# Task:
Pictures must not appear in the copy. Restate exactly the lines below from the one with "The width and" through the one with "This screenshot has width=910, height=529.", inclusive.

[Stored items]
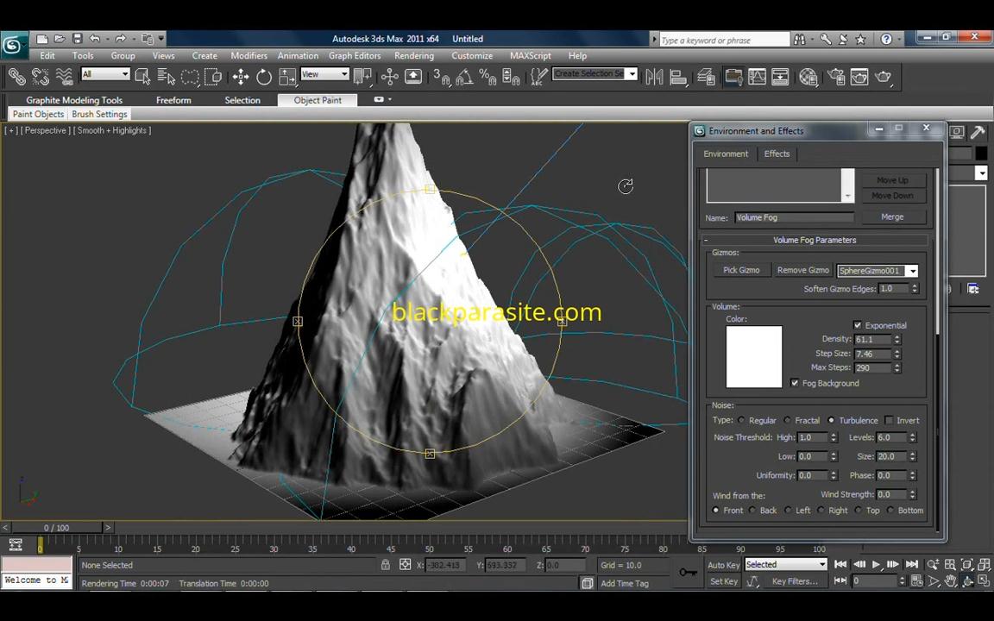This screenshot has height=621, width=994.
Task: Click the Pan View hand icon
Action: 950,581
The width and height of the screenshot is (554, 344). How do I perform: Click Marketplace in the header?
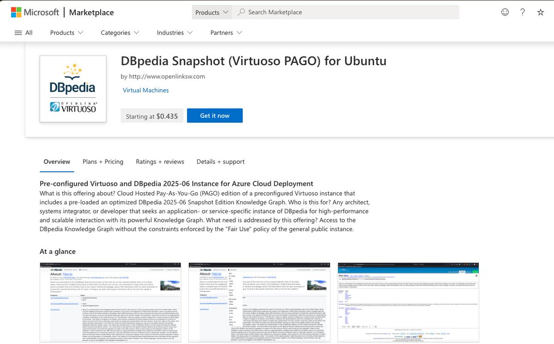point(91,12)
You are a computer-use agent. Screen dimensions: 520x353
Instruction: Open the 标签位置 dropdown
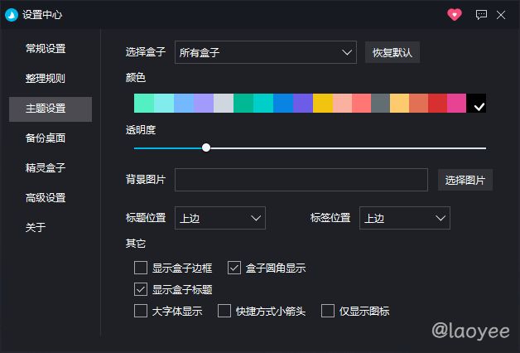click(404, 218)
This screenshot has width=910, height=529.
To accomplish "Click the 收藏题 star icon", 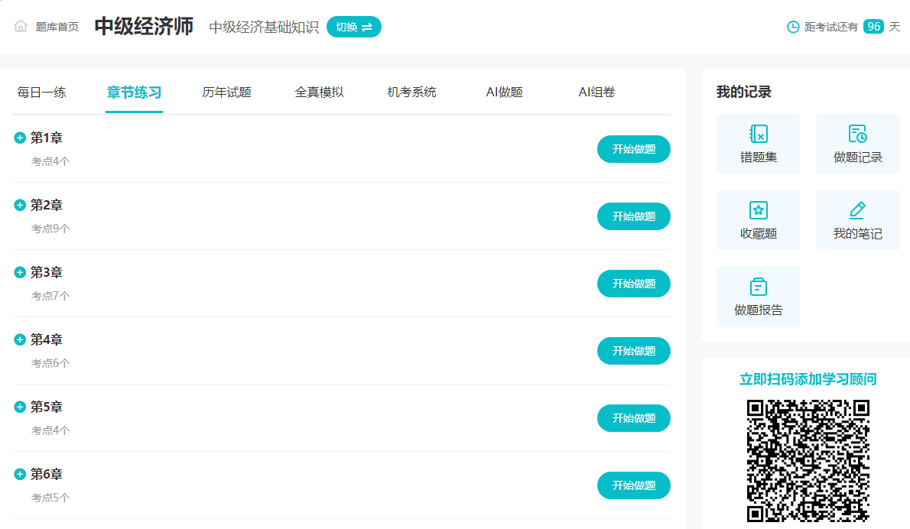I will pyautogui.click(x=758, y=210).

# Problem solution:
The width and height of the screenshot is (554, 344). How do I perform: Click Marketplace in the header?
point(91,12)
You are a computer-use agent. Screen dimensions: 520x353
Instruction: Open the 标签位置 dropdown
click(404, 218)
This screenshot has width=910, height=529.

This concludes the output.